On some days, the pupils cannot attend school as there is no money for taxi fare. They are screened at the school gate and their temperatures are checked. 

Is this a true reflection of whether they have contracted the virus? 

In the classroom, I sanitise their hands, not their desks or chairs, because my school claims it’s not feasible. 

This is only done at the end of the school day, for the next day. 

The textbooks and worksheets that are distributed and used by the pupils cannot be sanitised. 

The toilets at the school are not functional since the children returned. Officials from the Department of Education and the Department of Health visited the school recently, and they were not informed about this. The pupils are, therefore, unable to wash their hands, a basic condition to help stop the spread of the virus. 

During recess, I have watched the pupils.

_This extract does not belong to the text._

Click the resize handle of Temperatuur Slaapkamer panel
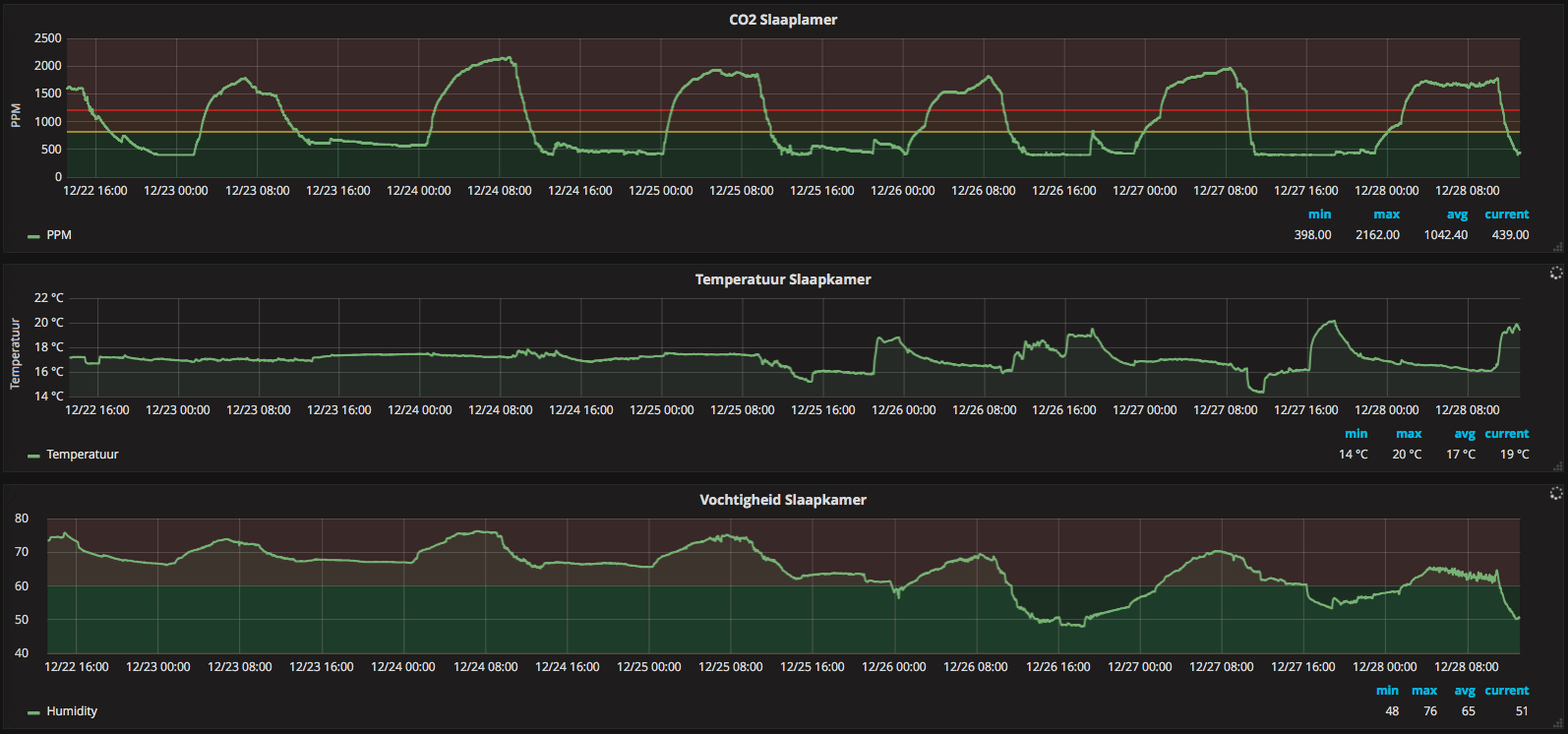Screen dimensions: 1568x734 click(1558, 466)
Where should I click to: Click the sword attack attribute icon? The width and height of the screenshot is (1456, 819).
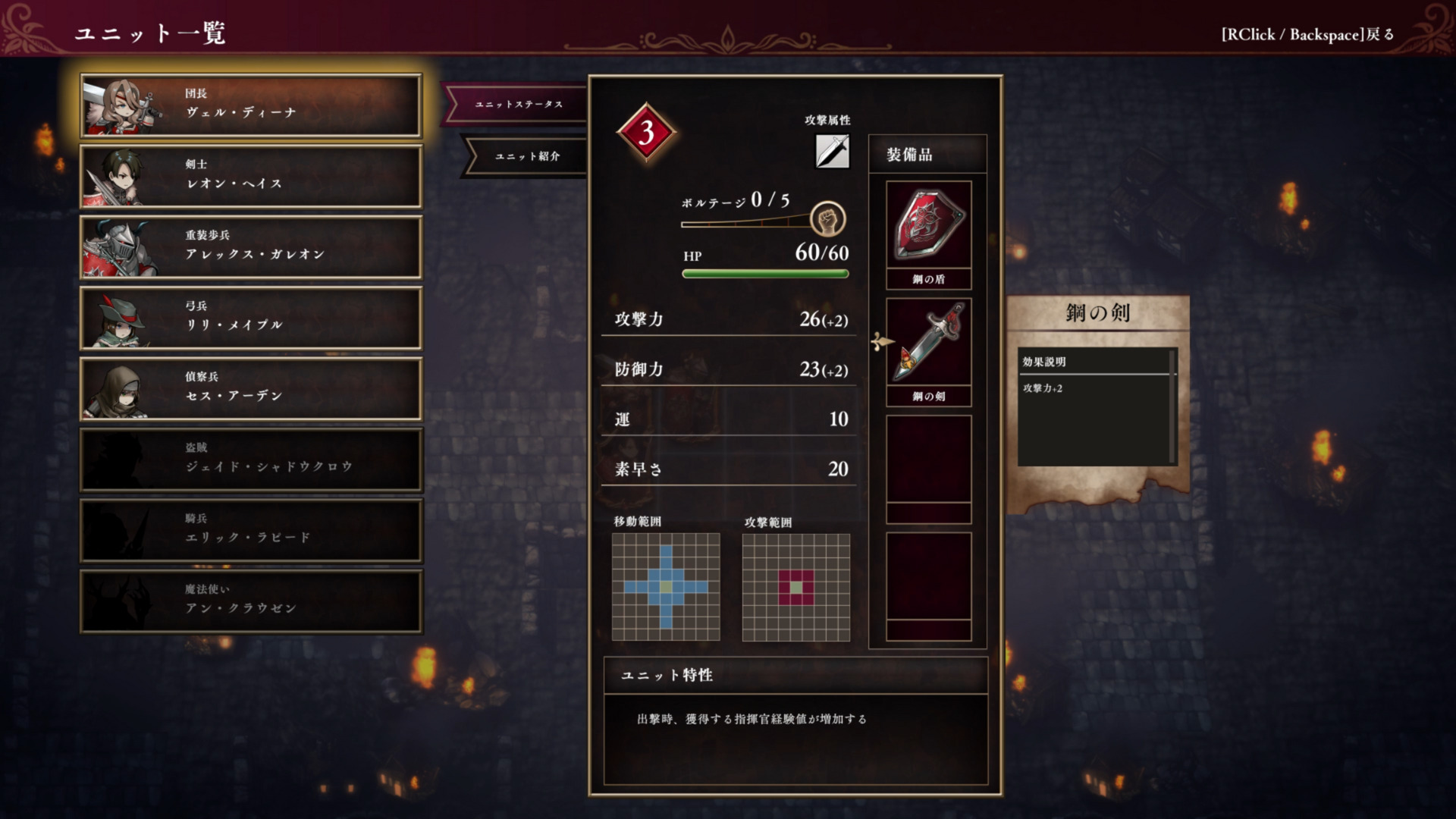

They are not wearing their masks or practising social distancing. 

They are children and being irresponsible is expected. 

If adults are not able to practise social distancing, how do we expect the children to? I have also observed some teachers doing the same thing.

I am now in the front line and was instructed to perform my duties. Do I put my own family at risk? Do I choose my job over them?

The Grade 12 curriculum has not been trimmed and exam papers – already set – will not be revised. 

This begs many questions: what happens to pupils who were unable to engage in my lessons done over social media during the lockdown? 

What happens to pupils who are not currently in school because they cannot afford transport – either due to their parents or care-givers being unemployed, or because they were not sent to school out of fear? 

What happens to the pupils who have lost loved ones due to Covid-19 and are traumatised? What about pupils with co-morbidities, who have to remain at home? And what happens to those pupils who are not in school because they are in quarantine?

Do I just go ahead and deliver the curriculum to the ones in front of me and forget about those who are not in school?  

I would like to ask the minister of basic education: do you sleep well at night knowing that thousands of lives are being lost as a result of a decision you have taken? Are you comfortable knowing that the education sector has contributed to the spread of the virus? 

You remind me of the Belsen commandant in the poem Vultures by Chinua Achebe, contained in the Grade 12 syllabus this year, who can stop on his way home and buy chocolates for his children after having given the command to persecute millions of people during the day… all in a day’s work to earn a salary.